Text:
Crews can also practice using the system without firing rockets, but
Venbebber says it’s not the same.

“What they don’t get by going through the simulator is the actual feel of being in a launcher as the rocket launches out of the rocket. The sounds, the rocking of the launcher, the blast, they don’t get that same feel.”

So the guard is looking at a 15,000 acre tract in the small unincorporated township of Success New Hampshire.

The parcel has many merits for the Guard, it’s more than five miles long -- enough room to fire the HIMARS.

And the 2000 Census showed only two full-time residents,

But there is one major problem.

The T.R. Dillon logging company, which owns the site, already has a deal with the Conservation Fund.

The environmental non-profit organization hopes to obtain federal funds for a conservation easement to protect the land and make it available for recreational use.

The Conservation Fund has until March 2011 to come up with the money.

The Fund’s Vermont Director Nancy Bell says they also have another deal with the logging company for about 4,700 acres of adjacent but higher land.

“We have an agreement with Dillon corporation to purchase that 4,700 acres. That property is high elevation, six miles along the Appalachian Trail, some significant wildlife habitat as identified by the state of New Hampshire and important high elevation land. So, that would become publicly owned land by the National Park Service and managed by the White Mountain National Forest.”

If the Conservation Fund deal for the 15,000 acres falls through the National Guard would probably be thrilled.

General Burritt says the Guard has looked at several other sites but they are smaller.

Success is clearly the favorite.

General Burritt says a training ground in Success would attract guard units from other states and would provide an economic boost to nearby Berlin.

He says some of the land might also be kept open for recreational use.

“The objective here is not to put a fence around the entire piece of property and a “keep out” sign but to work with the community and work with the folks in the area to continue some of the recreation that goes on there as long as it does not interfere with training.”

Exercise requirements: Extend the report on the National Guard's proposed training ground in Success, New Hampshire, picking up after its final sentence. The material that follows has nothing to do with this text.

Records shown:
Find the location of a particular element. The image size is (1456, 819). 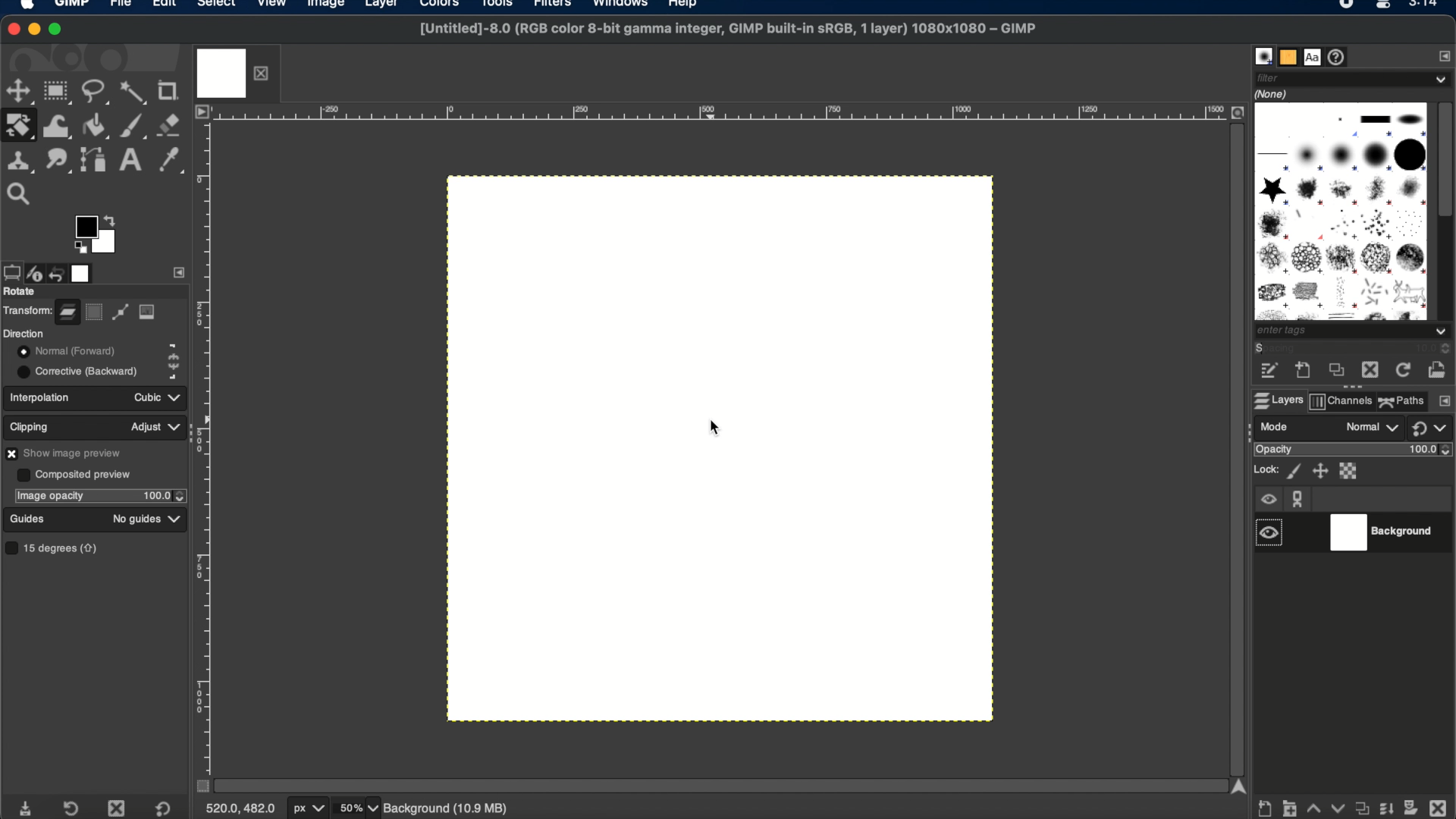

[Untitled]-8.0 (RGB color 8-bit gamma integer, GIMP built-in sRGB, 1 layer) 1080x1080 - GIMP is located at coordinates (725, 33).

...

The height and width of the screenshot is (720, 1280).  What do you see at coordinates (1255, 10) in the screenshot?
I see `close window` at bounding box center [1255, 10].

Right answer:
But officials from neighboring Berlin seem protective of Success.

Norman Charest, Berlin’s economic developer director, says there are plenty of reasons why Berlin should try and obtain that land for itself.

They range from recreational-tourism to having fiber for biomass plants.

“A National Guard training facility does not belong in the Mahoosics. It does not belong in a place like Success. It closes the door to a way of life for the residents here. It closes the door to its potential in areas of recreation. It is just a square peg in a round hole.”

Berlin mayor David Bertrand says what happens to Success is important to his city.

“Well, due to its close proximity to the city we are going to take a vested interest in what goes on there. The city of Berlin has at least half of its land area taken by the White Mountain National Forest. So, the other half of the city is relatively developed at this point in time. We don’t have a whole lot of land available to us for development. So we are taking an active interest in what happens to our neighboring community, which is the Township of Success.”

But General Burritt says the Guard needs a good training facility.

“We feel it is very important and that is why we are pursuing this. It is important because it is incumbent upon us to make sure our soldiers are ready and fully trained to go off to war so that we will have the greatest chance of succeeding on the battlefield.”

For NHPR news this is Chris Jensen.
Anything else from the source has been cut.